Supplied text -
Key features of this diagram:

1. The bars represent just a few key variables (subsystems or factors) that impact learning and growth.

2. Many (or most) changes occur below the threshold line where they may not be observable or not noticed. When we consider the complex nature of each student, we can recognise that the vast majority of change in each of these subsystems happen below the surface, the submerged part of the iceberg (Peter Senge).

3. At a the tipping point or threshold where the necessary combination of all these subsystems is reached, the result is an observable change, a discovery, a eureka moment.

Change in each variable is not always consistent and sometimes progress seems to be in the negative direction. For example, if we are placed in an unfamiliar environment then our mindset may suffer, or our skill set become irrelevant to that context.

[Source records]
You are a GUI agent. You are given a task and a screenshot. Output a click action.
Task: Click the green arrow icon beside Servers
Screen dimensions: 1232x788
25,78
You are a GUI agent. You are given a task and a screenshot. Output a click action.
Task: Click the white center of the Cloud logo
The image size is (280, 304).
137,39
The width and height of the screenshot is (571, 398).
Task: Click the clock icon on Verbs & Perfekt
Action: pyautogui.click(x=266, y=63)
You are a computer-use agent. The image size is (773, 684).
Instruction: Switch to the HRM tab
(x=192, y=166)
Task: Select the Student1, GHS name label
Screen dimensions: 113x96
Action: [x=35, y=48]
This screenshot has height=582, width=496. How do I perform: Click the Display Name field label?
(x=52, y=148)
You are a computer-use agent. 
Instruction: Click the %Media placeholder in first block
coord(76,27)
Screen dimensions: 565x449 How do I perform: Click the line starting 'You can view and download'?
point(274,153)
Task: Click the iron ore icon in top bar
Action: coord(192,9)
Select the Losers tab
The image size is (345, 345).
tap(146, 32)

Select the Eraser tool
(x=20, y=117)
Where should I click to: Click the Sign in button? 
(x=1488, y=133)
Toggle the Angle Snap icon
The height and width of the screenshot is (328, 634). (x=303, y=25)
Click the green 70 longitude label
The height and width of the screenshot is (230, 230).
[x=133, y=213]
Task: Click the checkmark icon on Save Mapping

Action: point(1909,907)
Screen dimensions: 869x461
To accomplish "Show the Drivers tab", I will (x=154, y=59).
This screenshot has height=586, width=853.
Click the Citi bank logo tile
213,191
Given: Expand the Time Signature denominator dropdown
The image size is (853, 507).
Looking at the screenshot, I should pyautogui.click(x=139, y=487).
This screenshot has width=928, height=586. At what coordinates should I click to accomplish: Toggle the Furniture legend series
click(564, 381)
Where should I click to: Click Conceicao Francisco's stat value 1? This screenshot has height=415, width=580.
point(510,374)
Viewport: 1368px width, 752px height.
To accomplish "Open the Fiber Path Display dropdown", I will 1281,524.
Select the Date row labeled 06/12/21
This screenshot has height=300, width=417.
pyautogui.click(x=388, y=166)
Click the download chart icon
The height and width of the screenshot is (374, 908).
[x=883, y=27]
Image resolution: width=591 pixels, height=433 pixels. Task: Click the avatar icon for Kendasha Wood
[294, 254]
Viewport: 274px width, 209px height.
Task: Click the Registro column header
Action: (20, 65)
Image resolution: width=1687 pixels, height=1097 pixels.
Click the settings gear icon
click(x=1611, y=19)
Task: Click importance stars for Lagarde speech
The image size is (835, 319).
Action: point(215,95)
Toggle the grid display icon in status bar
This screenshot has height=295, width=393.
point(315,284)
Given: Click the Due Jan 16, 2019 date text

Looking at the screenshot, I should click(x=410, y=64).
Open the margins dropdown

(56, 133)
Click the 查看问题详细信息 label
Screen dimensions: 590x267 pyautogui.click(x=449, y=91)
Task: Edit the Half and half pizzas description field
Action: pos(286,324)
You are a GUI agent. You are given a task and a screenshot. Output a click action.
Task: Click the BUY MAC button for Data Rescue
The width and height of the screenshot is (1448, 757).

Aim A - Reproduce word for word the part of the diagram description that runs from "3. At a the" to "a eureka moment.".
Aim B - In the diagram description, what three phrases name the result reached at the tipping point or threshold?
Aim C - Write the next part of the diagram description, picking up after its final sentence.

Output A -
3. At a the tipping point or threshold where the necessary combination of all these subsystems is reached, the result is an observable change, a discovery, a eureka moment.

Output B -
- an observable change
- a discovery
- a eureka moment

Output C -
Then when the right combination of all the variables is reached, we notice a change, a discovery where a tipping point of understanding is reached or a new meaning constructed. There maybe different combinations of the variables that could lead to the same change that we can observe. This means that for each individual, that combination of variables is deeply personal. The implication for education is that in order to reach these moments of discovery, a wholistic view of the student is required to consider all the variables at play. For example, a focus on knowledge that does not address mindset or provide experiential learning opportunities reduces the potential learning outcomes for a student. Building student agency is a critical element however without adequate opportunities to build knowledge and refine skills, a student will have limited options to act with agency.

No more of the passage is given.